BERLIN | Wiederholte Streiks bei der Bahn und im Luftverkehr haben die Debatte neu entfacht, ob es mehr Vorgaben für Arbeitskämpfe in kritischen Bereichen braucht. Was hält der Kanzler davon?
Bundeskanzler Olaf Scholz hat Rufen nach Beschränkungen des Streikrechts in wichtigen Versorgungsbereichen wie der Bahn eine Absage erteilt. In der Vergangenheit habe man Entscheidungen getroffen, die bestimmte Bereiche öffentlicher Infrastruktur, die im Hoheitsbereich des Staates von Beamten bewältigt wurden, in privatrechtliche Strukturen überführt hätten, sagte der SPD-Politiker am Mittwoch in der Regierungsbefragung im Bundestag. “Aber damit haben wir auch die Entscheidung getroffen, dass das Streikrecht gewissermaßen dort auch möglich ist.”

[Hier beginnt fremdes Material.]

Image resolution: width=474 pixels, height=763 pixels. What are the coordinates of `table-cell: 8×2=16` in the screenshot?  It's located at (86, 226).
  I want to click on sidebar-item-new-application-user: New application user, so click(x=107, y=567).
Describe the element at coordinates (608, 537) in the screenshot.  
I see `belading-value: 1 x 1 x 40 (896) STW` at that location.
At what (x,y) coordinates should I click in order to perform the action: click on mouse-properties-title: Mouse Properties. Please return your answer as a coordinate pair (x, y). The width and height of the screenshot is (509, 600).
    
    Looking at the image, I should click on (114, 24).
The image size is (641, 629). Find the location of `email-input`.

Es komme dabei immer darauf an, “dass alle von ihren Möglichkeiten auch einen guten Gebrauch machen.” Trotzdem sei ihm das Verfassungsgebot sehr wichtig, sagte Scholz mit Blick auf das Streikrecht, das von Gewerkschaften und Arbeitnehmern erkämpft worden sei. Auf eine Abgeordnetenfrage, ob verbindliche Regelungen zu Streiks gerade in Bereichen der kritischen Infrastruktur angebracht seien, antwortete der Kanzler: “Aus meiner Sicht nein.” Angesichts der andauernden Streiks der Lokführergewerkschaft GDL bei der Bahn waren unter anderem aus der Union Forderungen laut geworden, unabhängig vom aktuellen Fall über verpflichtende Schlichtungen und feste Fristen vor und zwischen Streiks nachzudenken.
Scholz sagte: “Es gibt in anderen Ländern viel mehr Streiks und Tarifauseinandersetzungen. Und mancher Manager in Deutschland freut sich sehr, dass es nicht so zugeht wie in anderen Ländern, wo man manchmal auch schnell wegkommen muss. Das passiert bei uns eigentlich nie.” Daher könne man auf die Sozialpartnerschaft setzen. Dazu gehörten auch Regelungen, “dass natürlich niemals eine Gewerkschaft ein Krankenhaus bestreikt und die Kranken gefährdet”. Das gelte auch für andere Dinge. “Das muss immer dazu gehören, dass man dafür sorgt, dass nicht das Land und dass nicht Menschen gefährdet werden. Ich glaube, wir können uns auf die Gewerkschaften in Deutschland in dieser Hinsicht verlassen.”